• [Stored data entries]:
....
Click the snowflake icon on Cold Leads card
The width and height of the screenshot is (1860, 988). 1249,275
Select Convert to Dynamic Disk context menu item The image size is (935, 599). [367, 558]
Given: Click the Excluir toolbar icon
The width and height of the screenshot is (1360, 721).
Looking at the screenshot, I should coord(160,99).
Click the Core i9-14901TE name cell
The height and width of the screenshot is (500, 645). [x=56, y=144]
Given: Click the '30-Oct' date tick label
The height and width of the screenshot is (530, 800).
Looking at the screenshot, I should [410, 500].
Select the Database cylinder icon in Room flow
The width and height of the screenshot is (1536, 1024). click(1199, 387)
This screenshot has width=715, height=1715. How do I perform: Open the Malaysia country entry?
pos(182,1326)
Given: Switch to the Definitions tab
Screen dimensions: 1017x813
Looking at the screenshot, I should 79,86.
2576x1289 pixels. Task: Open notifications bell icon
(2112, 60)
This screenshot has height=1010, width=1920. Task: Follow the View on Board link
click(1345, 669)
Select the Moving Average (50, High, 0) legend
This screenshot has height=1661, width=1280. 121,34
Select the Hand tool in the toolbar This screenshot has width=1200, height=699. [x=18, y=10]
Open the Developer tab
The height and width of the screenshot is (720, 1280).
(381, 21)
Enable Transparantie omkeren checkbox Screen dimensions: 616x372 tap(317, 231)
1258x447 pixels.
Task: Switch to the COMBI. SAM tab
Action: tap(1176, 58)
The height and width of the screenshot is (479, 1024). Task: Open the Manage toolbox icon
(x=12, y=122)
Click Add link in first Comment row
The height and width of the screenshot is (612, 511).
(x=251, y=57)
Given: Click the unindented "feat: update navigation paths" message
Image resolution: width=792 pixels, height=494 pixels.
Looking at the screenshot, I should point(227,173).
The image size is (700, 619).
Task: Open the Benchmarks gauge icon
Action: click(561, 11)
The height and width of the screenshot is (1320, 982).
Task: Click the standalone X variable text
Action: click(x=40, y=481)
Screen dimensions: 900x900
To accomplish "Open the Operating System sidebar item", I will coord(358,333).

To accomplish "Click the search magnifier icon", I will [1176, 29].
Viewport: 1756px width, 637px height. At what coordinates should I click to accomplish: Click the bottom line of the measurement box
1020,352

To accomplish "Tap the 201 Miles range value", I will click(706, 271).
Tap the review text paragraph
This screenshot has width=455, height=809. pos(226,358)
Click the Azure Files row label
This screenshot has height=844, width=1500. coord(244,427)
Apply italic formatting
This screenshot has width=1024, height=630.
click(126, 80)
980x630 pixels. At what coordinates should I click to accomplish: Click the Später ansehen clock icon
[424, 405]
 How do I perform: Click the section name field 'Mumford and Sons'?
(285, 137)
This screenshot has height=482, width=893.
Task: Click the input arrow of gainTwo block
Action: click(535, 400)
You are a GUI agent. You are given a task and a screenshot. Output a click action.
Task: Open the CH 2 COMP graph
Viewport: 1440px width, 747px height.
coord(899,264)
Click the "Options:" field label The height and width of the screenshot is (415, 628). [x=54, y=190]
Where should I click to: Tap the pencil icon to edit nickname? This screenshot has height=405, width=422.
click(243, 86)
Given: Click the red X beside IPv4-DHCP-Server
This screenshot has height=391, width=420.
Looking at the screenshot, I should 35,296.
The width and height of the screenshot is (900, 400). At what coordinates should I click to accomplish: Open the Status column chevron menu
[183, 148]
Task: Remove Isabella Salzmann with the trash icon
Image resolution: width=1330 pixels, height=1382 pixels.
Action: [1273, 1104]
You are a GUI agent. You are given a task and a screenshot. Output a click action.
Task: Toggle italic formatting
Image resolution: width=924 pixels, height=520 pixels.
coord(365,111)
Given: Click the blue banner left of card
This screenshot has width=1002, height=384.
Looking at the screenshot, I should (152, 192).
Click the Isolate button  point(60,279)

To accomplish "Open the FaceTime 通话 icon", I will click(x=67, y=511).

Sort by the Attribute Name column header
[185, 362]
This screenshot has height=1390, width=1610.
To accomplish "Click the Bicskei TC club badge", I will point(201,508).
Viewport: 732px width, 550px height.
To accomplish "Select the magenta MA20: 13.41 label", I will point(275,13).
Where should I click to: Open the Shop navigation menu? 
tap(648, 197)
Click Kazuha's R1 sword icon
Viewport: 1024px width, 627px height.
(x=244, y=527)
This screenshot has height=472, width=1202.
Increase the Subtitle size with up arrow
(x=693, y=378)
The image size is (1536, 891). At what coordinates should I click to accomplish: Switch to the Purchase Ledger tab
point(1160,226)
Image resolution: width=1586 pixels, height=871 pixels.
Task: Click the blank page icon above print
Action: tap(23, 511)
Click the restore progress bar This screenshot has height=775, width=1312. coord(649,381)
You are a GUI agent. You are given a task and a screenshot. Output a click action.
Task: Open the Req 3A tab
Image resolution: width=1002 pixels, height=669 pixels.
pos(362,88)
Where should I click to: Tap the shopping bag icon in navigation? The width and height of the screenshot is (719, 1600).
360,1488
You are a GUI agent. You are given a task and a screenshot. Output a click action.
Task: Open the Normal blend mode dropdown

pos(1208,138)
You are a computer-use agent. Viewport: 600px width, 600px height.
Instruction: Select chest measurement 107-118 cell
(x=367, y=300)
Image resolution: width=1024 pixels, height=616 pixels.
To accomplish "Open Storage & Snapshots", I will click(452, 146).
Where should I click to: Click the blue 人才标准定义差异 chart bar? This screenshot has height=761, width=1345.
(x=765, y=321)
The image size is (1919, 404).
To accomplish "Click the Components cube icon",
....
• [Goal of the exercise]:
Among the lines above, find those containing the word "italic" and copy each.

• [Output of the task]:
Apply italic formatting
Task: Toggle italic formatting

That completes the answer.